Required task: Count the lines in the data below that contain the string "Open", treating uppercase and lowercase as different. Reply with the number alone.

Supplied records:
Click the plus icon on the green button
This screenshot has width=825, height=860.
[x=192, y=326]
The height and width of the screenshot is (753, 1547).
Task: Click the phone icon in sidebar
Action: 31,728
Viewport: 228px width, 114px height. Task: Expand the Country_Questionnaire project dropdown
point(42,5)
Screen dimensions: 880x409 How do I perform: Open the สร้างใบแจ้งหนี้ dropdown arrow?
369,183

==

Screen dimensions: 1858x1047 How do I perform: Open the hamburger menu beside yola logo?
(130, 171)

* * *

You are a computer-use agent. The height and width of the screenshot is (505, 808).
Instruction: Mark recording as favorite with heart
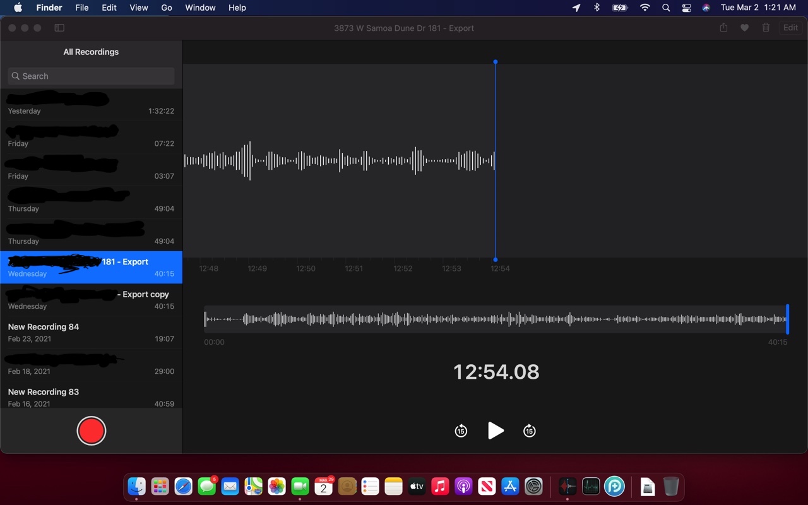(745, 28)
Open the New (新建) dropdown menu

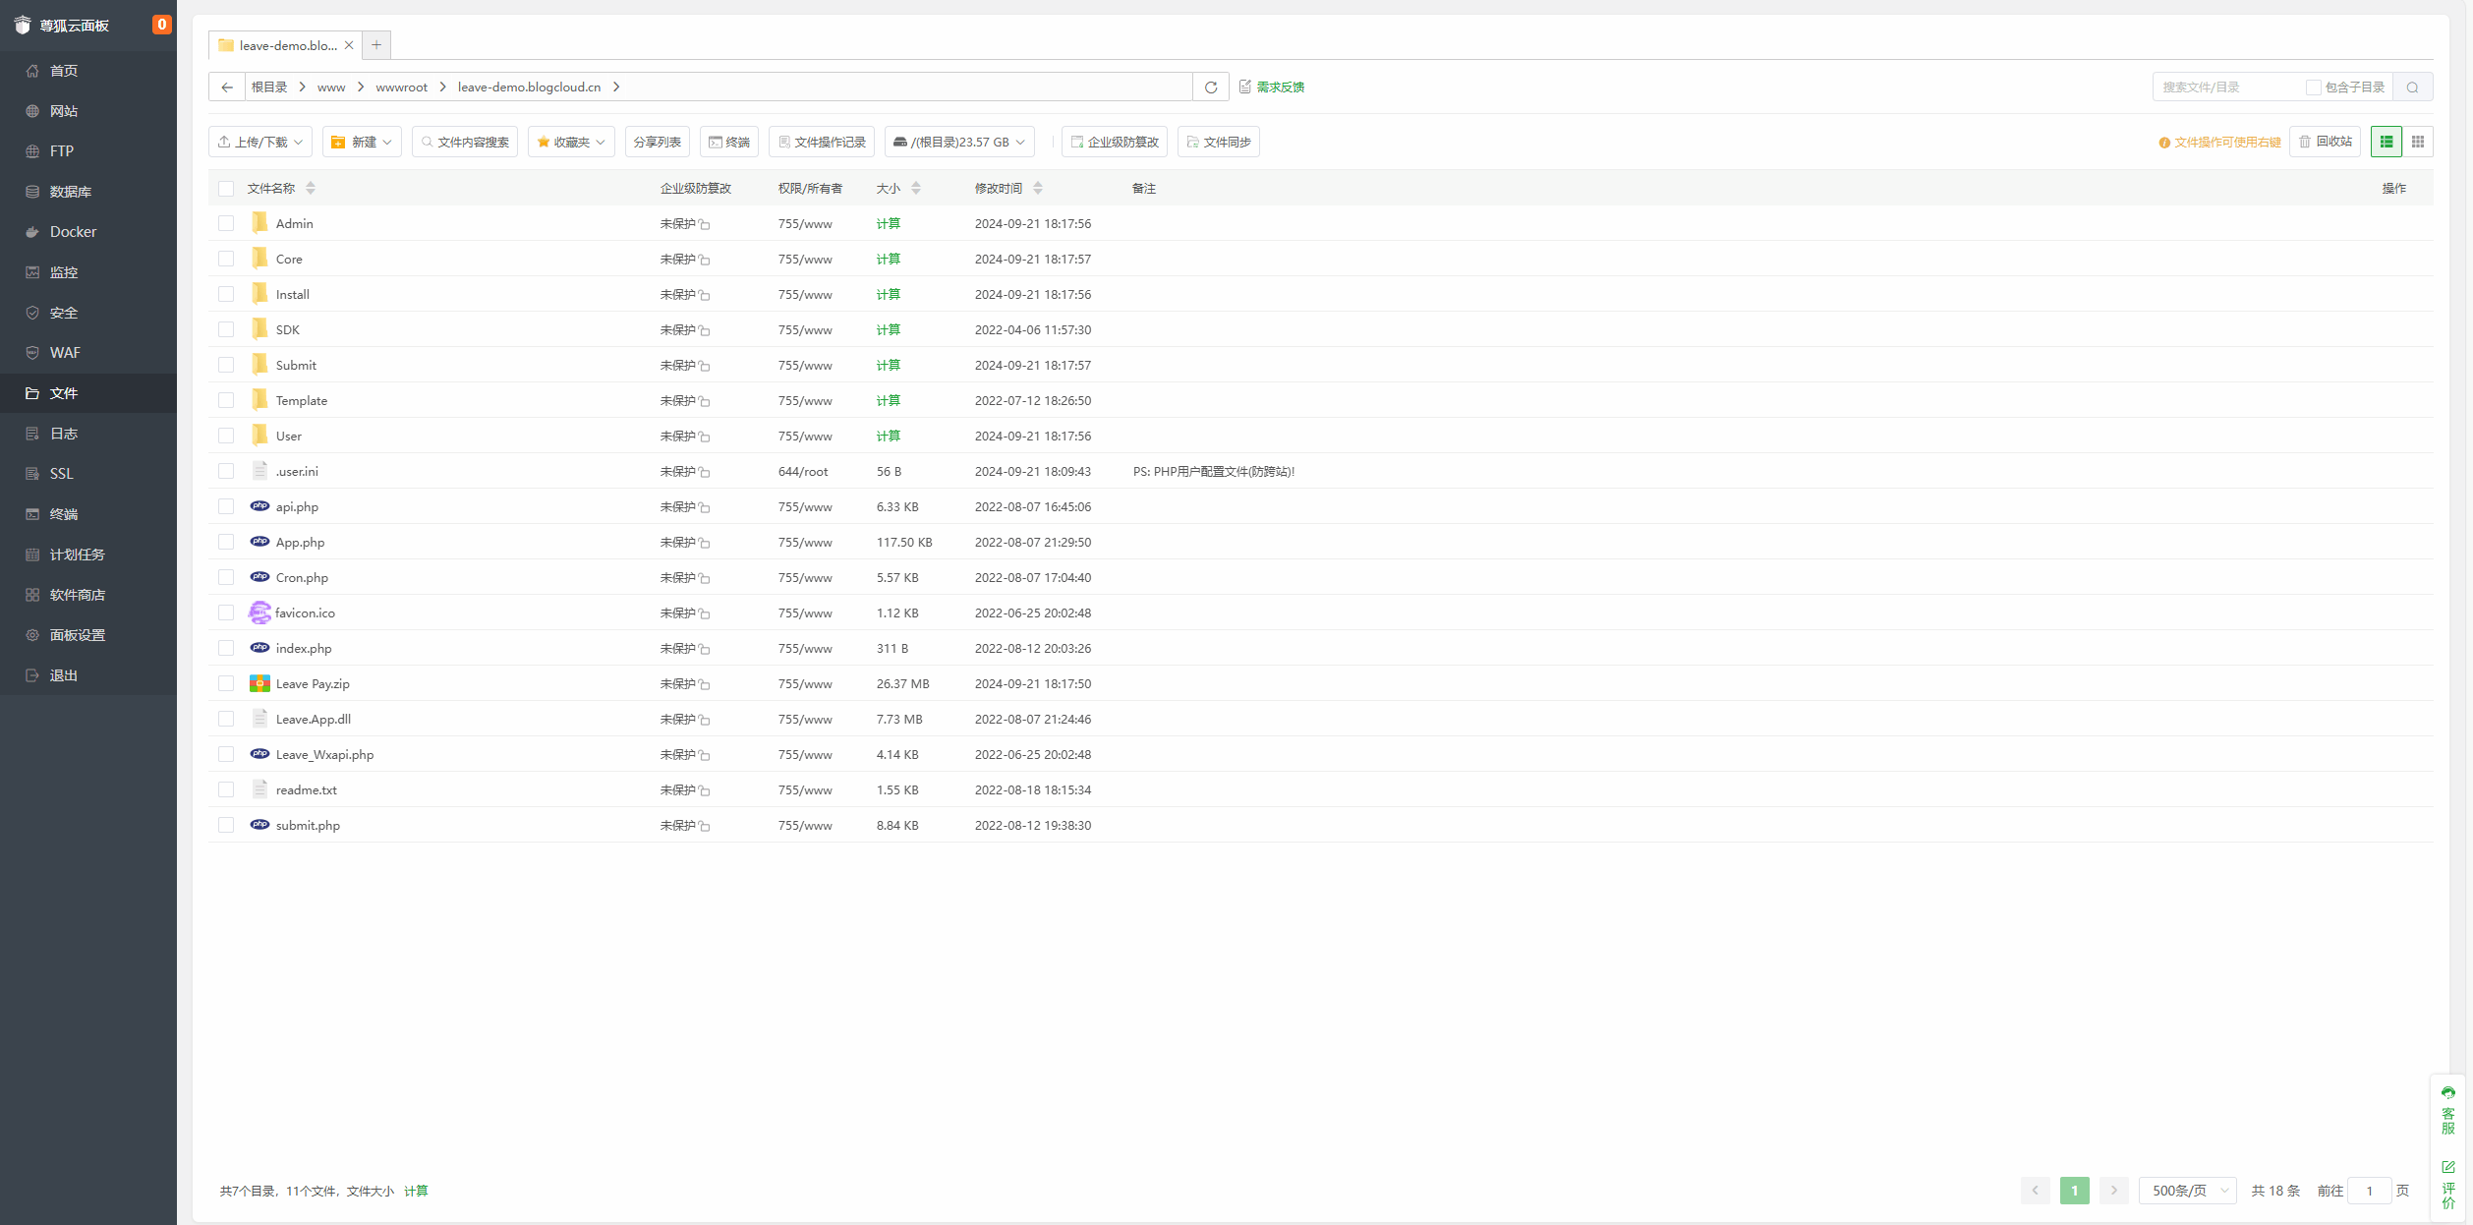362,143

Task answer: 3